EMPLOYMENT APPEAL TRIBUNAL
58 VICTORIA EMBANKMENT, LONDON EC4Y 0DS
             At the Tribunal
             On 13 June 2003

Before

HIS HONOUR JUDGE J BURKE QC

MS J DRAKE

MR J HOUGHAM



MR L GALLOWAY APPELLANT

BARNET ENFIELD & HARINGEY MENTAL HEALTH TRUST RESPONDENT


Transcript of Proceedings

JUDGMENT

PRELIMINARY HEARING


    APPEARANCES

     

    For the Appellant MR L GALLOWAY
    (the Appellant in person)
       


     

    HIS HONOUR JUDGE J BURKE QC

  1. This is the Preliminary Hearing of an appeal by Mr Galloway against the decision of the Employment Tribunal sitting at London (Central), chaired by Mr. Solomons and promulgated with Extended Reasons on 3rd January 2003. By that decision the Tribunal dismissed Mr. Galloway's case against his employers, the Barnet Enfield and Haringey Mental Health Trust, of race discrimination. Mr. Galloway was and still is employed by the Trust. He was at first employed as an electrician in October 1994; later, in 1996, he was promoted to a foreman's position.
  2. At the hearing before the Employment Tribunal, which took thirteen days of evidence and argument between April and September 2002, Counsel on both sides agreed a statement or schedule of issues which showed that Mr. Galloway complained of eleven specific acts or areas of conduct which acts or courses of conduct were, he claimed, racially discriminatory of him. It was his case that they were part of a campaign directed against him on racial grounds. The Tribunal, in their very detailed and manifestly careful and cogent decision of 24 pages and 78 paragraphs, addressed each of the eleven complaints individually in some detail and found that there had not been discrimination in the case of any one of them. They also found that there was no campaign or practice against Mr. Galloway to bar his promotion, access to training or career development or to disadvantage him in any way. Having made detailed findings of fact and reached conclusions on discrimination in the case of each of the eleven issues, the Tribunal was careful then to look back at what they describe as the general proposition advanced on behalf of Mr. Galloway so as to consider the picture as a whole and to see whether, looking at the picture as a whole, the case of race discrimination was made out. They decided that it was not.

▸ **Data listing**
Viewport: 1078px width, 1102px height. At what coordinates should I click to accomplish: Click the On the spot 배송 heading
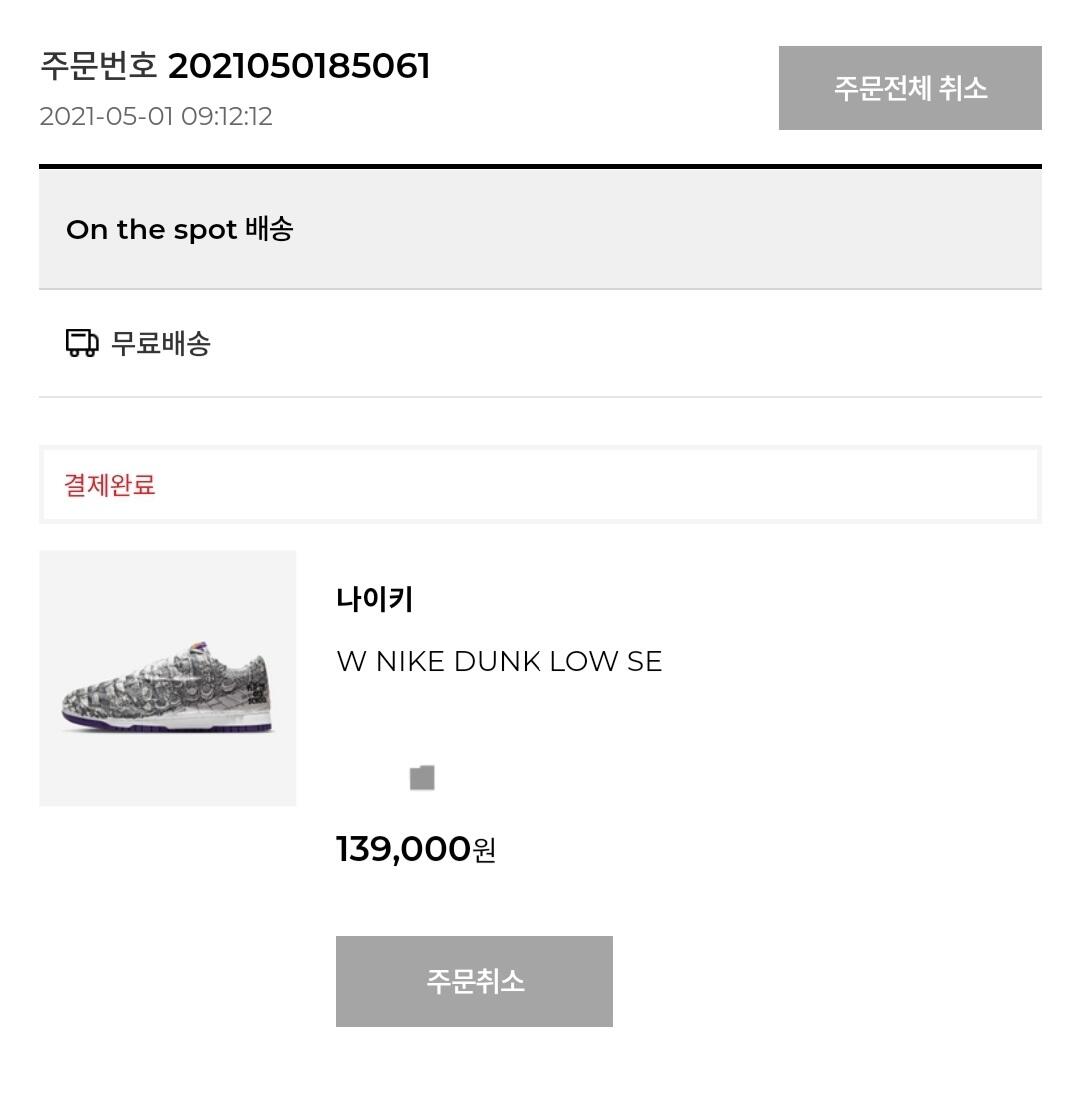(x=179, y=229)
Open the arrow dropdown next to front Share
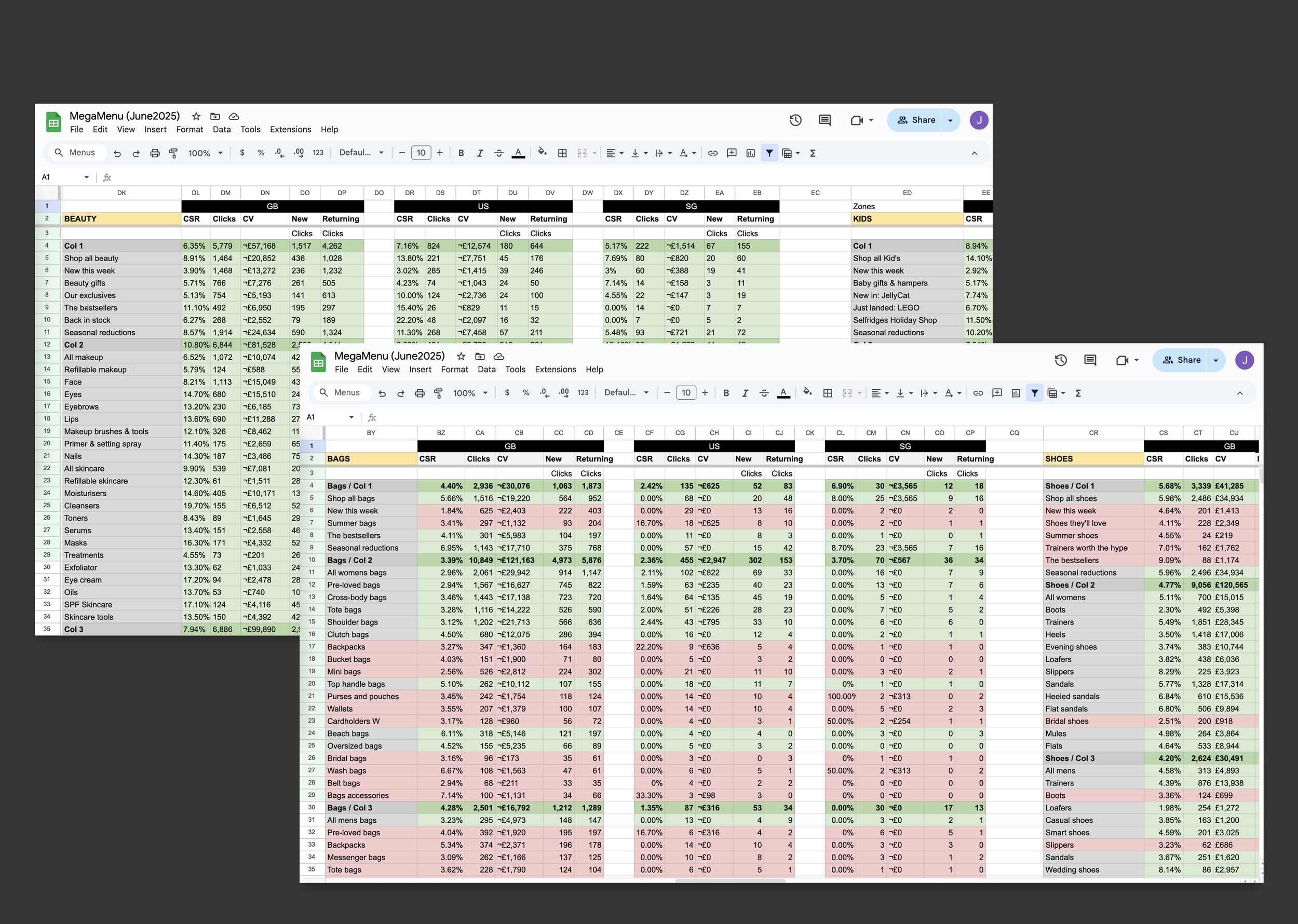 point(1216,360)
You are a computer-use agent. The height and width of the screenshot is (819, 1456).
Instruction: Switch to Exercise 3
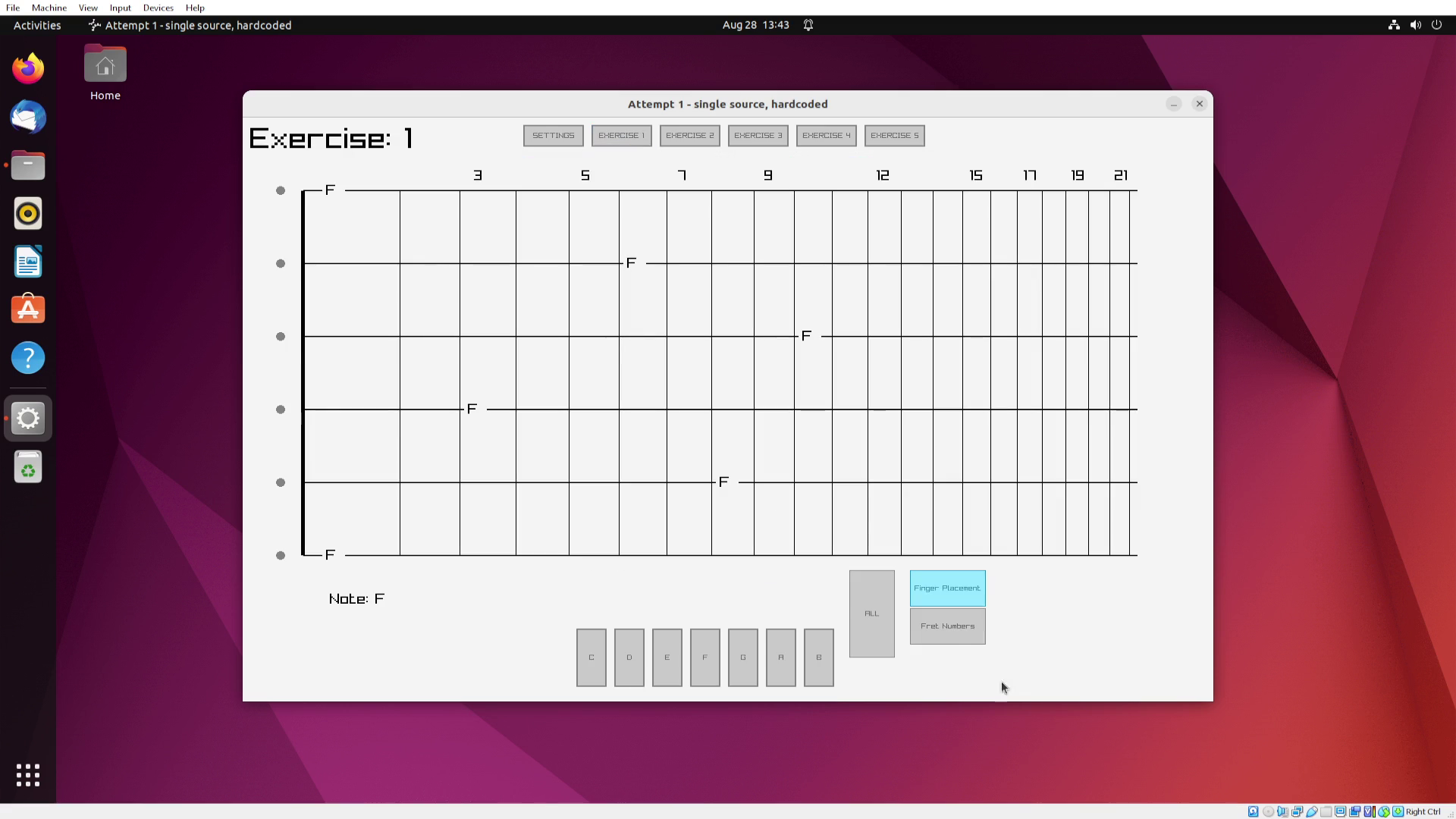(x=758, y=136)
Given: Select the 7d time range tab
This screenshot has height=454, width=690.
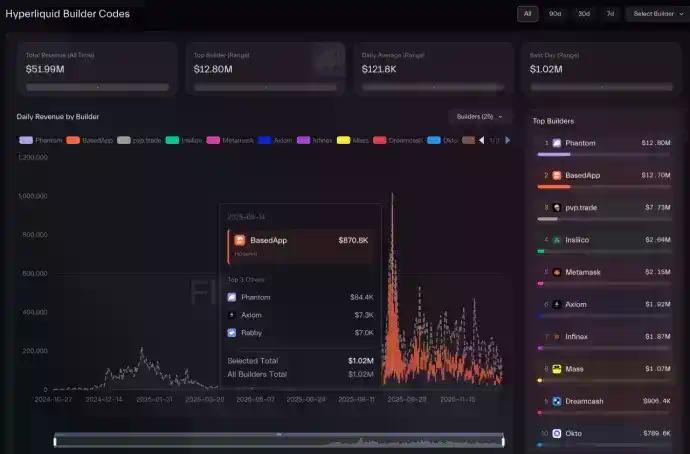Looking at the screenshot, I should [x=610, y=14].
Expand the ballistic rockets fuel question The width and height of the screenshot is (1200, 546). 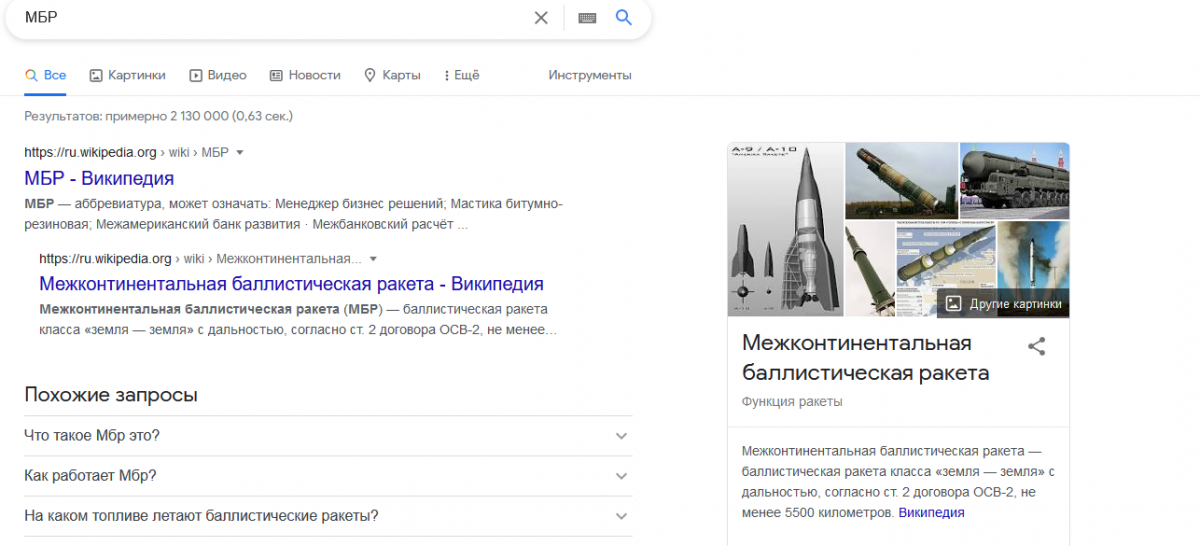[328, 516]
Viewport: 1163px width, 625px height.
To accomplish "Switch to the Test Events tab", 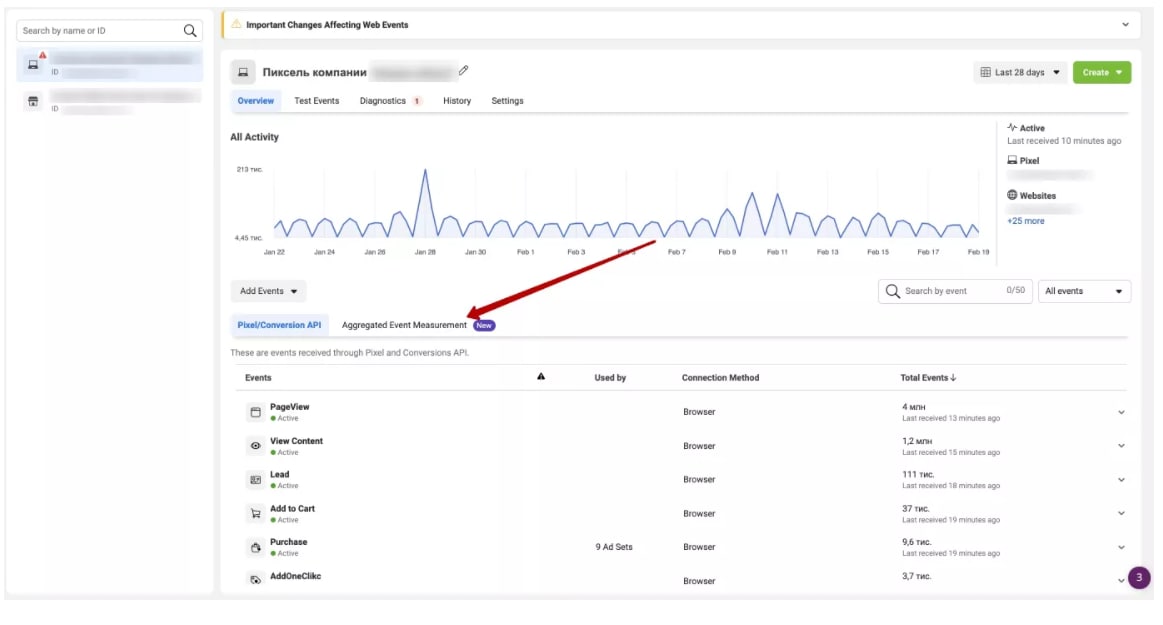I will tap(316, 101).
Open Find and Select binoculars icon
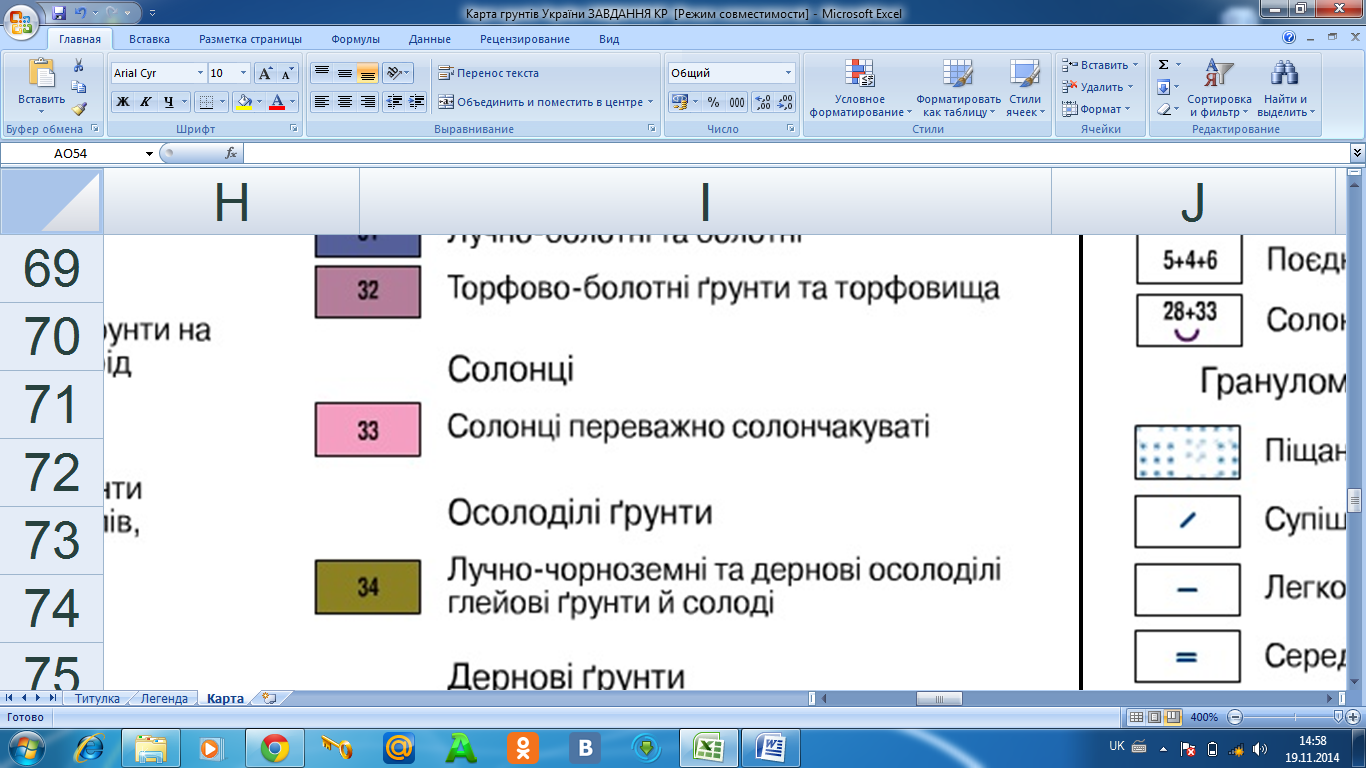 pyautogui.click(x=1283, y=88)
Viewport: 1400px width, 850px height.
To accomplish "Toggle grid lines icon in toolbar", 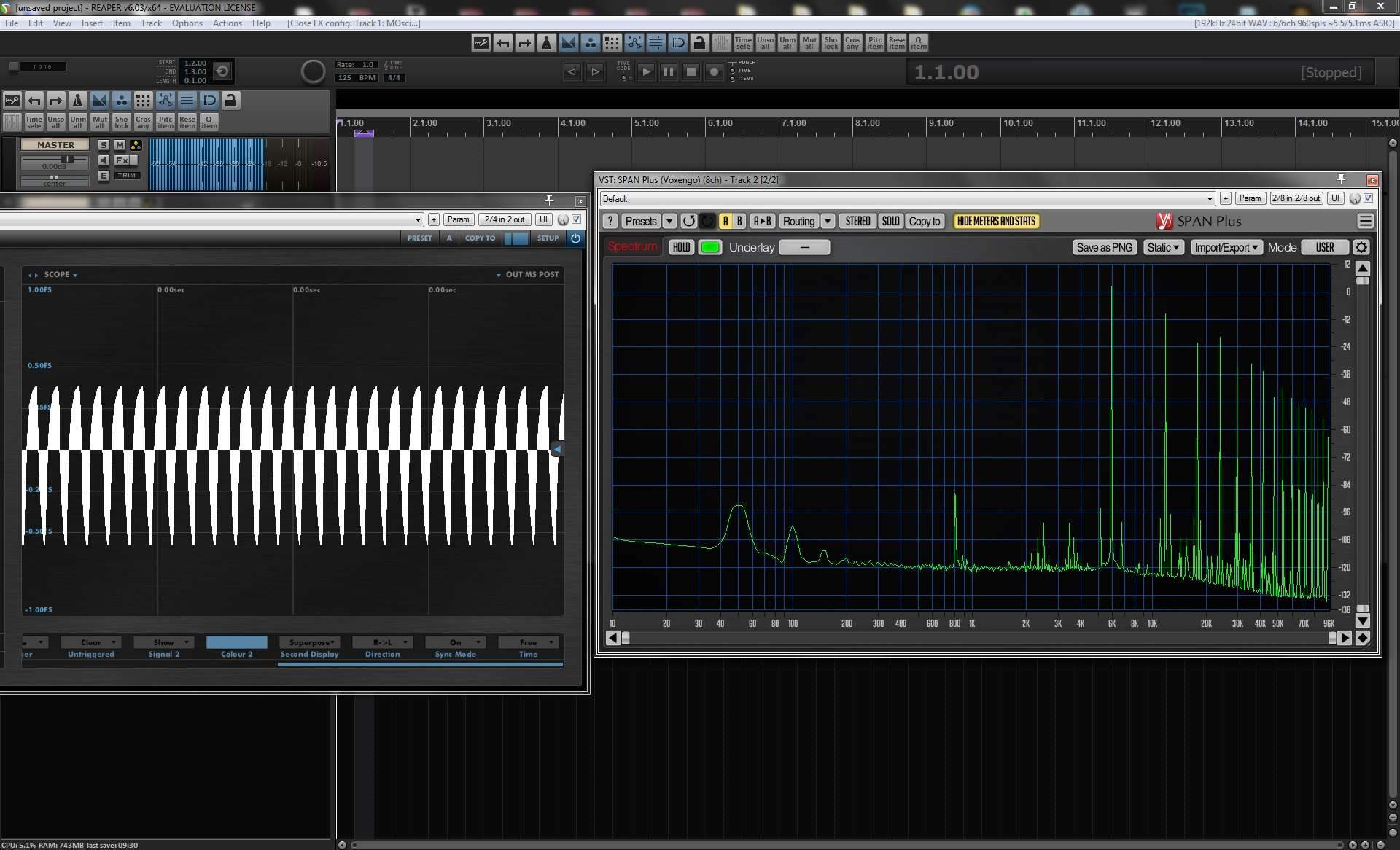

▸ **Exercise instructions**
a – Repeat the records from their first line through the line containing "(x=758, y=136)", including both ends, and leave the pictures out.
b – Carry on writing the Employment Appeal Tribunal judgment on Mr. Galloway's appeal from the point where it stops.

▸ **Written responses**
a –
Viewport: 1078px width, 1102px height. At what coordinates should I click to accomplish: Click the On the spot 배송 heading
(x=179, y=229)
Open the arrow dropdown next to front Share
 point(1216,360)
You are a computer-use agent. The height and width of the screenshot is (819, 1456).
Instruction: Switch to Exercise 3
(x=758, y=136)

b –
  3. In a telling paragraph, at paragraph 70, having reviewed the facts of each allegation and then looked at the position generally, the Tribunal said that on occasions Mr. Galloway did not obtain what he wanted from his employers; but on occasions he did. When he did not, he saw that as an example of race discrimination and was not prepared to accept the explanations given by the Trust for, on occasions, saying "no" to his requests. They said that the impression they had formed during the course of his evidence over several days was that Mr. Galloway was unable to accept that there might be any possible explanation other than race discrimination for any treatment from his employers which he regarded as disadvantageous.
  4. Mr. Galloway has addressed us this morning with care, courtesy and with, plainly, a deep feeling and, obviously, a wholly honest feeling of grievance about what has happened to him at the hands of his employers and about the result which the Employment Tribunal produced after this long period. He has put forward in his Notice of Appeal five or six paragraphs which set out his grounds of appeal. He has also sent to the Tribunal a document dated 19th May which sets out, in a further five numbered paragraphs what on the face of them are put as allegations of bias on the part of Tribunal.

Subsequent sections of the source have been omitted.